Consider $f(x) = \frac{1}{\|Ax\|_2^2}$, where $A \in \mathbb{R}^{m \times n}$ I want to compute the hessian of $f$. For the gradient I end up with: $$ \nabla f(x) = \frac{-2 A^TAx}{\|Ax\|_2^4}$$. Now for the hessian I tried the following:
$$ \nabla^2 f(x) = \frac{-2 A^TA + 8 \|Ax\|_2^3 2 ( A^T A x)^T A^T A x }{\|Ax\|_2^8}$$
I think I did a mistake here. Can maybe somebody clarify what I have done wrong?
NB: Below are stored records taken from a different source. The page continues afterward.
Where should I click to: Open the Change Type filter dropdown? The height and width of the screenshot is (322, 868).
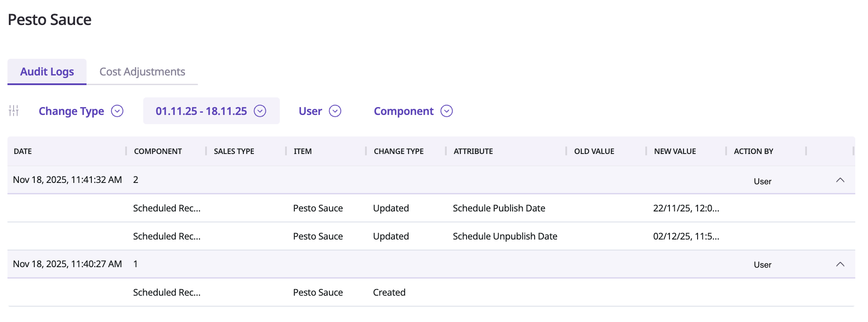tap(81, 111)
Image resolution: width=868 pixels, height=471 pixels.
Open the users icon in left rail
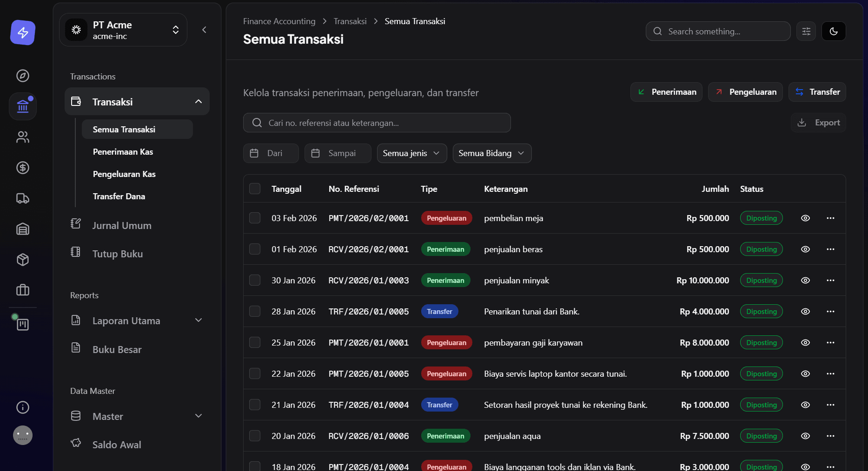click(23, 137)
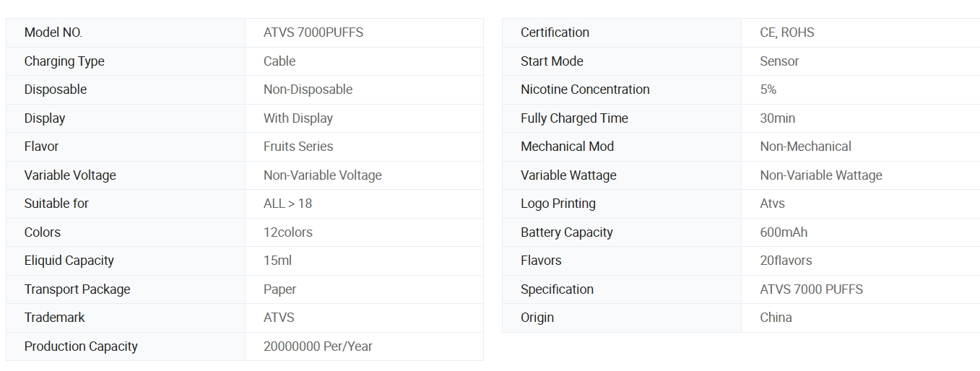Select the Non-Mechanical value
The height and width of the screenshot is (371, 980).
coord(805,147)
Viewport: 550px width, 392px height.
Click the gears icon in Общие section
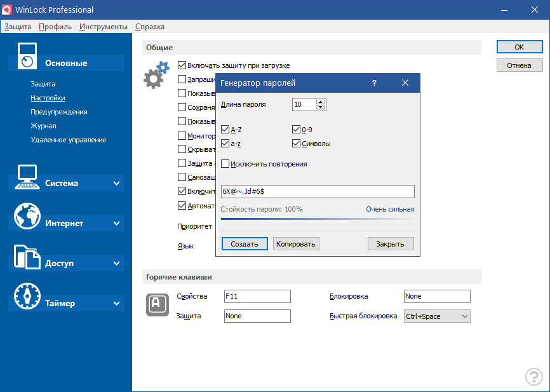point(156,74)
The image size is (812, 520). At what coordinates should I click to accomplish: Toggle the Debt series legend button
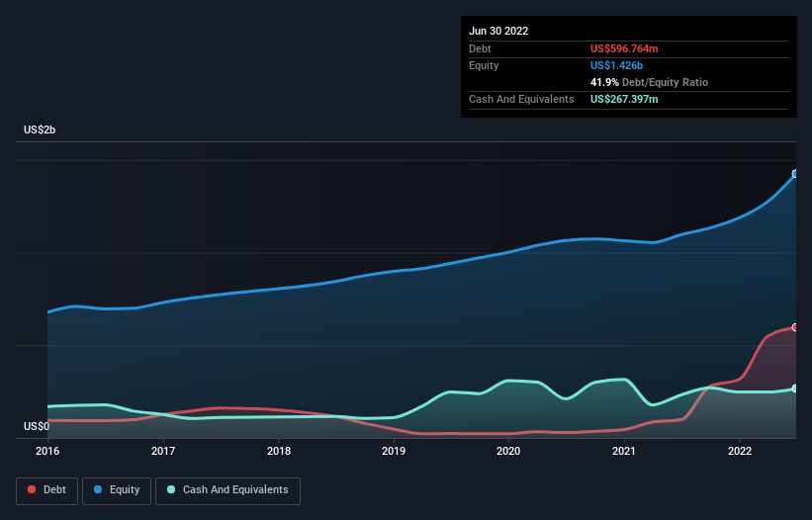click(47, 491)
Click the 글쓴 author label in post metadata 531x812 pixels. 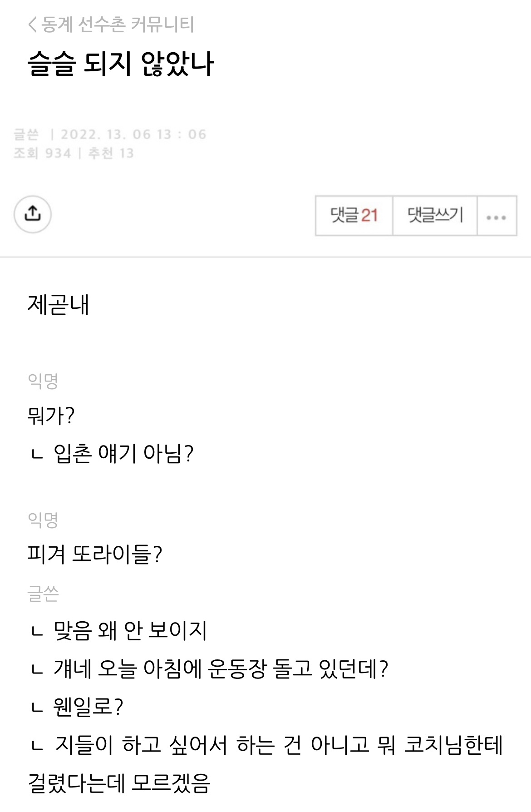26,134
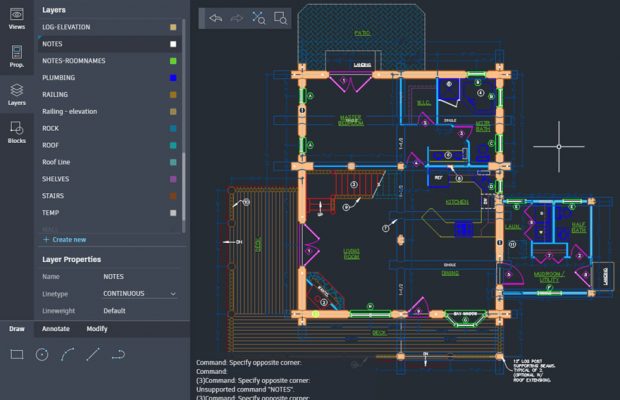Click the blue PLUMBING layer color swatch
The height and width of the screenshot is (400, 620).
click(x=173, y=77)
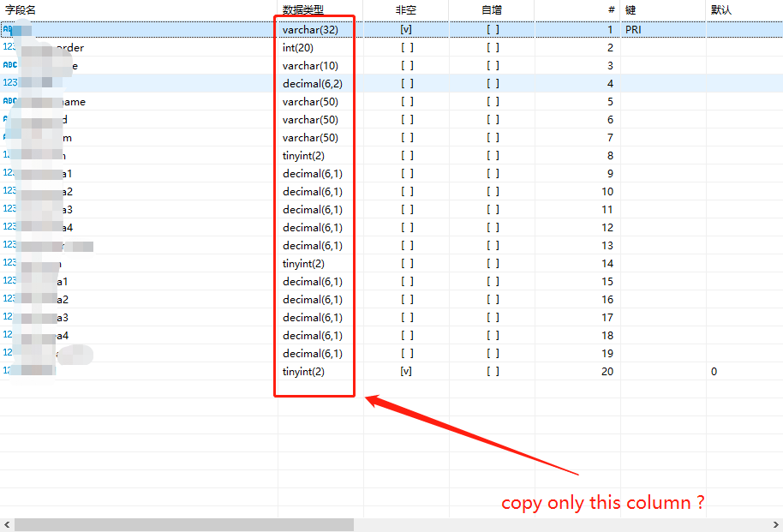Screen dimensions: 783x532
Task: Click the 123 numeric icon beside the int(20) field
Action: pos(7,47)

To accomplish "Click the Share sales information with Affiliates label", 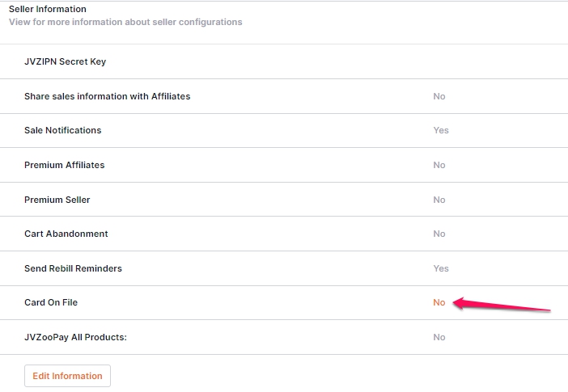I will point(107,96).
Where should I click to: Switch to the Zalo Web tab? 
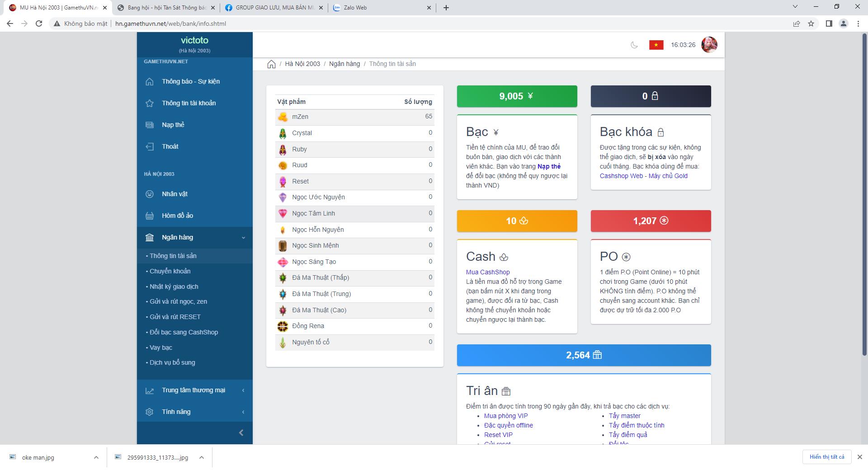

Assuming the gradient calculation is correct, start with:
$\begin{equation} \nabla^2f(x) = \frac{(||Ax||^4)(-2A^TA)+(2A^TAx)(4||Ax||^3)}{||Ax||^8} \end{equation}$
This is just the quotient rule (low dhigh - high dlow all over low squared). Now, we can make some simplifications:
$\begin{align} \nabla^2f(x) &= \frac{-2A^TA||Ax||^4 + 8A^TAx||Ax||^3}{||Ax||^8}\\ &= \frac{-2A^TA||Ax|| + 8A^TAx}{||Ax||^5}\\ &= \frac{-2A^TA(||Ax||-4x)}{||Ax||^5} \end{align}$
And of course this is all with respect to the $\ell^2$ norm but it should also work in general. Let me know if this makes sense or if I made any mistakes. Hope it helps!